Nach der Pause dreht Beier die Spannungsschraube zum Glück weiter an. Zunächst stürmt ein Karnevalsdreigestirn die Bühne und berichtet „Im Bus“ vom plötzlichen Einbruch eines Busses in den Münchener Asphalt. Beier hat Recht: In der Ingenieurshochburg Deutschland kann es sich dabei nur um einen Karnevalsscherz handeln.
Doch die nächste reale Berechnungsschlappe der Technikerkunst lässt nicht lange auf sich warten: Beim U-Bahn-Bau in der Kölner Altstadt hatte ein Wassereinbruch das Kölner Stadtarchiv zum Einsturz gebracht und nicht nur unwiederbringliche Dokumente vernichtet, sondern auch zwei Jungen unter sich begraben. Im „Sturz“ hat Beier die Textflut Jelinek konsequenterweise von den Schauspielern abgekoppelt. Aus Radios, Laptops und Lautsprechern bricht er scheinbar aus dem Nirgendwo über die Darsteller hernieder. Denn Verantwortung übernehmen wird hier keiner. Die Büromenschen schieben unverdrossen ihre Aktenorderregale vor sich her und versuchen die Ohren vor den verkündeten Wahrheiten zu verschließen. Doch das Versenken in Mülleimern, das Verstopfen, das Abstellen hilft nichts. Die Stimmen bahnen sich ihren Weg an die Öffentlichkeit. Wer konnte nur daran schuld sein, dass es zu dem Einsturz gekommen ist? Die Büromenschen hatten alle Vorschriften treusorgend berücksichtigt. Das Wasser musste schuld sein! Das Wasser hat die Erde fortgespült, die den Untergrund für die Häuser bildete.

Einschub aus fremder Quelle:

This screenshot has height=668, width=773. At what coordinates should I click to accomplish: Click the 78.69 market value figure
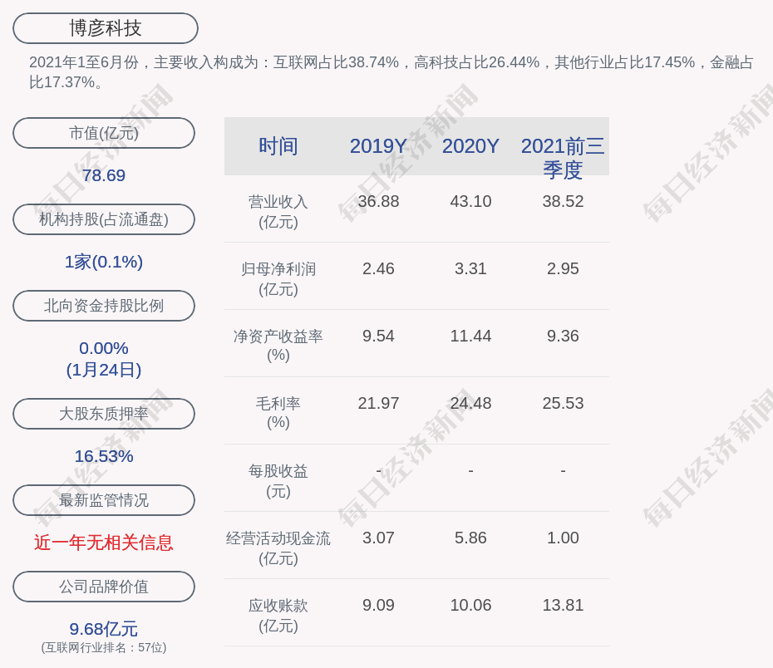104,175
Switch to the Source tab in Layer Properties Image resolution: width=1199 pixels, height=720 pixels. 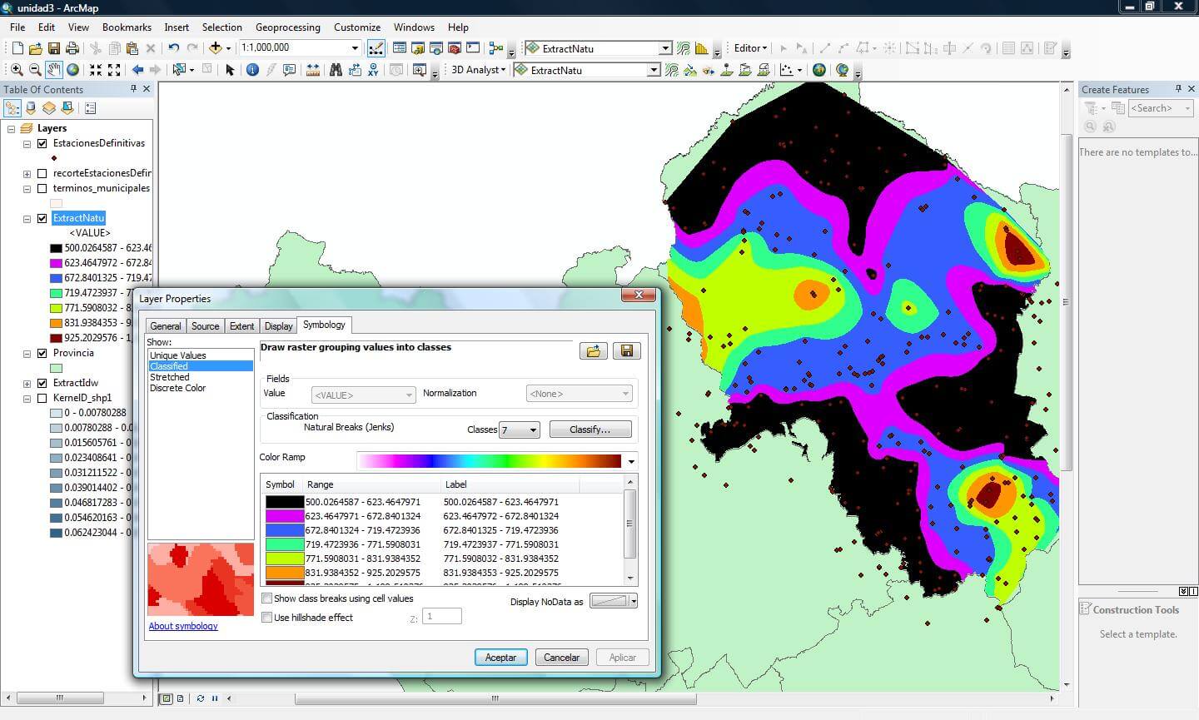tap(205, 325)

Die angesprochene „liebe Erde“ wird hier von der erdverschmierten, unbekleideten Kathrin Wehlisch dargestellt, die koboldhaft über die Bühne zwischen den Aktenmenschen hüpft und sich zu retten versucht. Doch vergeblich. Sie stürzt in eine Wassergrube. Als sich schließlich das Wasser mit ihr vereinigt, wird das zu einem lustvollen Tanz mit dem Urelement Wasser, das die anderen Frauen und Männer fast neidvoll miterleben. Doch das Element ist nicht zu stoppen: Eine Fontäne schießt aus dem Wasserloch empor. Das heldenhafte Abdichten hilft sowenig wie die Schlitzmauern auf der Kölner Baustelle: Das Wasser ergießt sich über die Bühne und die Verwaltungsmenschen glitschen auf ihm zu Boden.
In Hamburg begibt sich Beier mit ihrer Jelinek-Interpretation in einer harte Konkurrenzsituation: Das Niveau, das Nicolas Stemann mit seinen verspielten, ironischen und unterhaltsamen Interpretationen vorlegt, ist schwer zu toppen. Während „Das Werk“ noch (dem Thema angemessen) noch von getragener Ernsthaftigkeit geprägt war, fand Beier „Im Bus“ und beim „Sturz“ zu dem spielerischen Umgang, der die mäandernden Textkreise Jelineks über längere Zeitstrecken erst erträglich macht.
Restlos überzeugt durch dieses furiose Ende von Beiers Inszenierung wurden die Hamburger Zuschauer zu Beifallsstürmen hingerissen, die die Regisseurin durchaus auch als ein herzliches Willkommen für ihre Intendanz ab dem Jahre 2013/14 im Schauspielhaus auffassen darf.